Os caramujos comuns próximos a áreas residenciais incluem Achatina fulica, conhecido como caracol gigante africano. As autoridades de saúde recomendam a coleta manual destes moluscos, sempre com luvas ou sacos plásticos. Em seguida, devem ser imersos em água fervente por cinco minutos. Após isso, as conchas devem ser quebradas e descartadas de forma que não sirvam como criadouros para mosquitos Aedes aegypti.
Se a exposição à água fervente não for possível, os caramujos podem ser submersos em uma solução de uma parte de hipoclorito de sódio (água sanitária) para três de água por 24 horas antes do descarte das conchas.
Outras medidas incluem a lavagem cuidadosa de frutas e verduras, deixando-as de molho por 30 minutos em uma mistura de um litro de água e uma colher de sopa de água sanitária, enxaguando bem antes do consumo.

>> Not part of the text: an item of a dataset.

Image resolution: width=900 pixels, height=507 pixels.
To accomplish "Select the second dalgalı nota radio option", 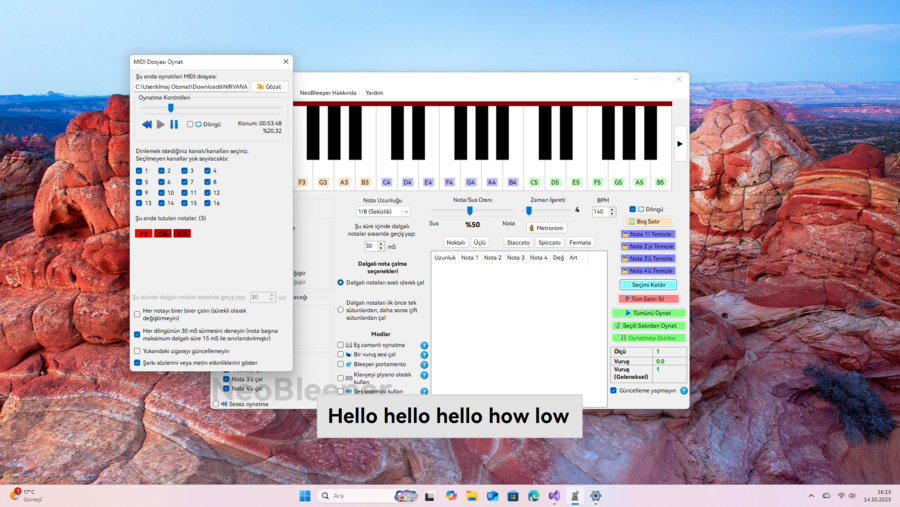I will 340,309.
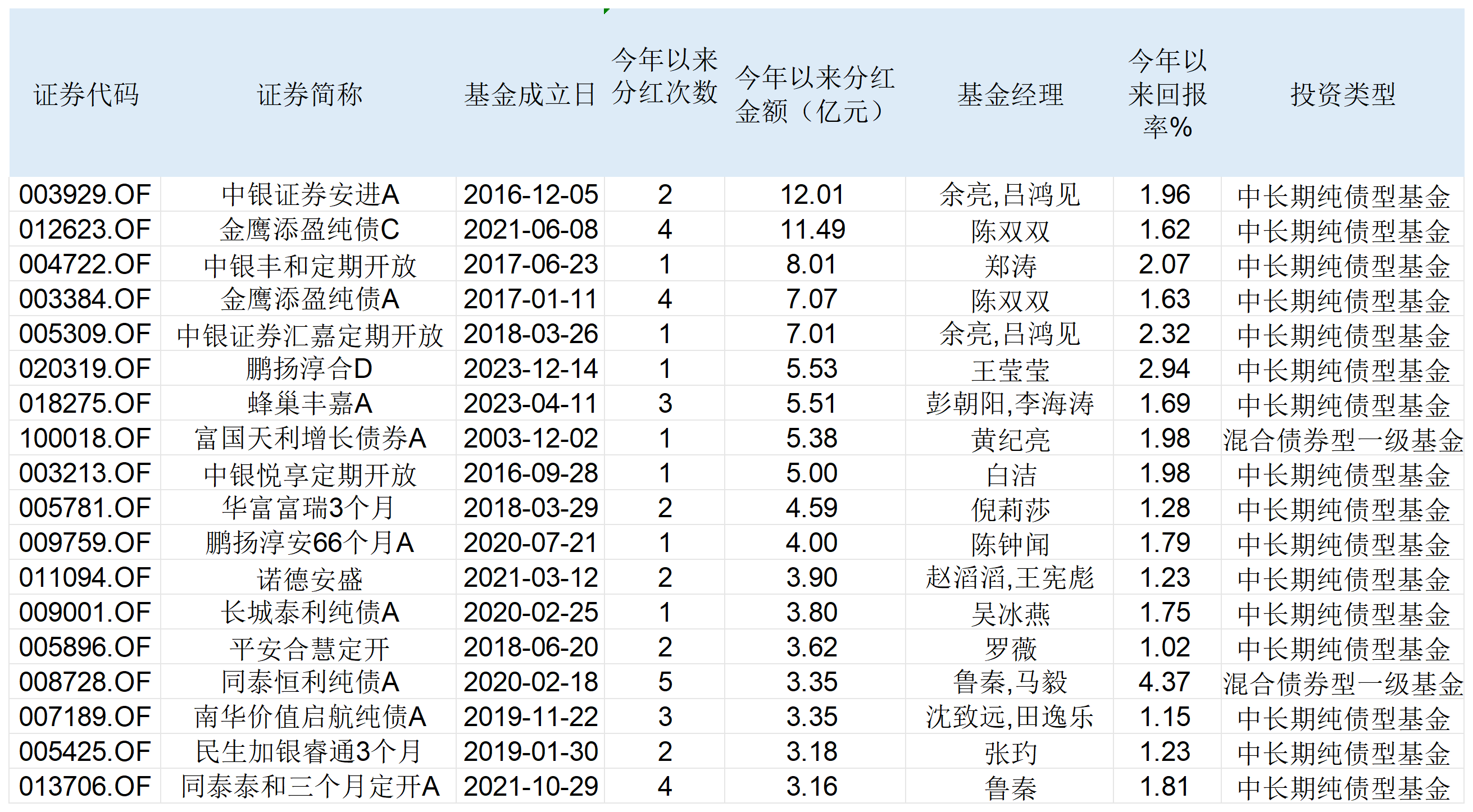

A Fiocruz destaca a importância de agentes de vigilância municipais monitorarem os riscos de infecção por meio da coleta periódica de moluscos para análise parasitológica, realizada pelo Serviço de Referência do IOC/Fiocruz.
Segundo Elizangela Feitosa, coordenadora do Laboratório de Referência, poucos municípios enviam espécimes para análise regularmente, pois as equipes de vigilância muitas vezes precisam focar no combate a epidemias como a dengue, deixando a vigilância dos caramujos negligenciada.
Nova Iguaçu é um dos municípios que realiza monitoramento regular. “Geralmente, a população faz o apelo por causa do incômodo causado pelo caracol africano. Mas, sabendo que temos uma doença emergente, coletamos amostras para vigilância parasitológica e orientamos os moradores sobre como coletar os caramujos de forma segura”, explicou José de Arimatea Brandão Lourenço, responsável pela vigilância malacológica no município.
A Secretaria Estadual de Saúde do Rio de Janeiro informou, em nota, que ainda não foi notificada oficialmente pela Secretaria Municipal de Saúde de Nova Iguaçu, mas mobilizou uma equipe técnica para investigar o caso.